# Rainbow Chalice



## GTACORAL (Jul 22, 2014)

Hi there looking to buy Rainbow Chalice anyone know the source
Something like this one


----------



## zoapaly (Jul 10, 2013)

Oh I forgot CCR have one small frag  I belive it not for sell , but you can ask them trade with your zoa's


----------



## GTACORAL (Jul 22, 2014)

do you have any small frag for sale ????????????


----------



## zoapaly (Jul 10, 2013)

Sorry no more any  my tank already shut down last weekend  I'm out of this hobby ,


----------



## Bayinaung (Feb 24, 2012)

your tanks are shut down? what did you do with the corals?


----------



## zoapaly (Jul 10, 2013)

All gone to new home


----------



## Bayinaung (Feb 24, 2012)

holy. for real? why?


----------



## GTACORAL (Jul 22, 2014)

holly molly why you are out ????????!!!!!!!!!
are you be able to get me one small frag of it  or PM me the source please


----------



## zoapaly (Jul 10, 2013)

Bayinaung said:


> holy. for real? why?


Yea , I still have small mixed reef tank  you want it?
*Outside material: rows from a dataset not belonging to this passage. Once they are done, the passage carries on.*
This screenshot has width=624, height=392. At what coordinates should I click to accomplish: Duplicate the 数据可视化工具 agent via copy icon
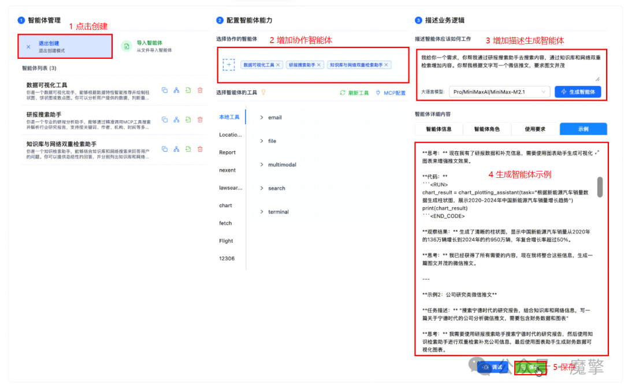tap(165, 91)
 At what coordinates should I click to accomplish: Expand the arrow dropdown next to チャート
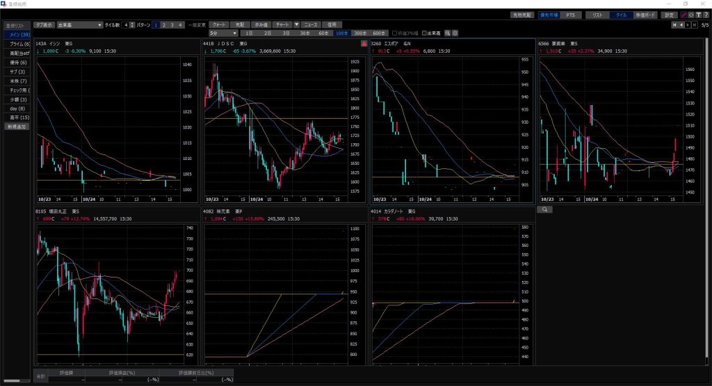click(x=297, y=24)
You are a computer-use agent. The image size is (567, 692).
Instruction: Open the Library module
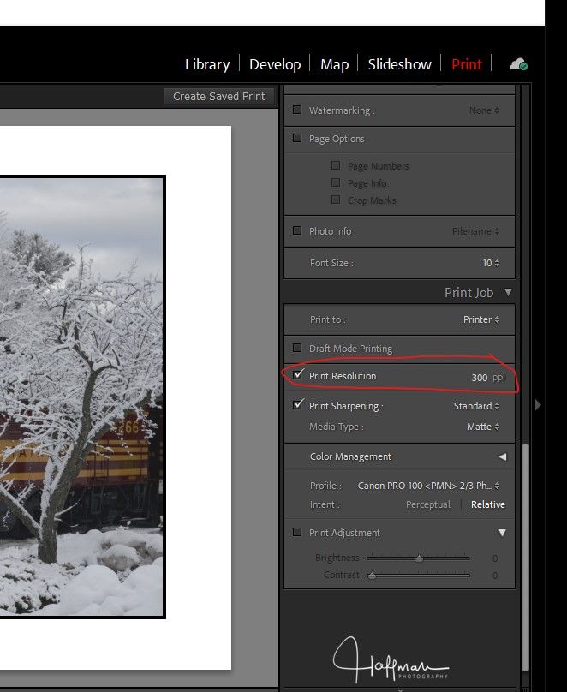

Free


----------



## zoapaly (Jul 10, 2013)

GTACORAL said:


> holly molly why you are out ????????!!!!!!!!!
> are you be able to get me one small frag of it  or PM me the source please


Ok if I can get one will let you know


----------



## GTACORAL (Jul 22, 2014)

zoapaly said:


> Ok if I can get one will let you know


Thank you in advance


----------



## zoapaly (Jul 10, 2013)

Got 3 frags $100 each


----------



## GTACORAL (Jul 22, 2014)

Hi there PM send


----------



## GTACORAL (Jul 22, 2014)

zoapaly said:


> Got 3 frags $100 each


your PM is full

Hi I be interested in 3 of them if they are the same like on this pic Or nicer 
Can you send or post pictures of them or mother colony please
Send me PM please regarding size and pick up


----------



## Bullet (Apr 19, 2014)

Thought that you shut your tanks down zoapaly ?


----------



## GTACORAL (Jul 22, 2014)

zoapaly 
Can you clear your PM box I can not contact you


----------



## Bayinaung (Feb 24, 2012)

zoapaly said:


> Got 3 frags $100 each


you're so badddddddddd lol

stop torturing him.


----------



## GTACORAL (Jul 22, 2014)

Hi there if they are ready I can pick them up today
lmk
Can you send couple of pictures of them please


----------



## GTACORAL (Jul 22, 2014)

Looks like I have to start looking again for Rainbow Chalice . No answer from zoapaly


----------



## GTACORAL (Jul 22, 2014)

Anyone has even 1 eye for sale or trade ??????????????????????????????????


----------



## Coral Reef Shop (Jun 3, 2013)

Not the same variety as you have pictured; but you may have some interest in these:

http://www.gtaaquaria.com/forum/showthread.php?t=117882


----------



## GTACORAL (Jul 22, 2014)

My space are very limited so I'm looking for only one but nice one.
Thanks for the offer but I like the one I posted


----------



## GTACORAL (Jul 22, 2014)

Hi there how to Contact zoapaly his PM is full any suggestion ????????????


----------



## blue ocean (Dec 6, 2013)

http://facebook.com/profile.php?id=100007481445697&fref=ts


----------



## GTACORAL (Jul 22, 2014)

blue ocean said:


> http://facebook.com/profile.php?id=100007481445697&fref=ts


Link doesn't work


----------



## notclear (Nov 5, 2011)

Actually it worked earlier, may be zoapaly took it offline or something wrong with Facebook?


----------



## Flazky (Jan 9, 2010)

Dont worry. ill hook you u up =) 

I didnt check this section in awhile haha.


----------



## blue ocean (Dec 6, 2013)

Hook me up too


----------



## Flazky (Jan 9, 2010)

blue ocean said:


> Hook me up too


I just brought in a few pieces from my own collection. You can come check them out =)


----------



## GTACORAL (Jul 22, 2014)

Flazky said:


> Dont worry. ill hook you u up =)
> 
> I didnt check this section in awhile haha.


Thanks I PM you already


----------



## blue ocean (Dec 6, 2013)

Beautiful chalice only $75/eye


----------



## GTACORAL (Jul 22, 2014)

thanks Flazky for beautiful frags 

Mod please Close


----------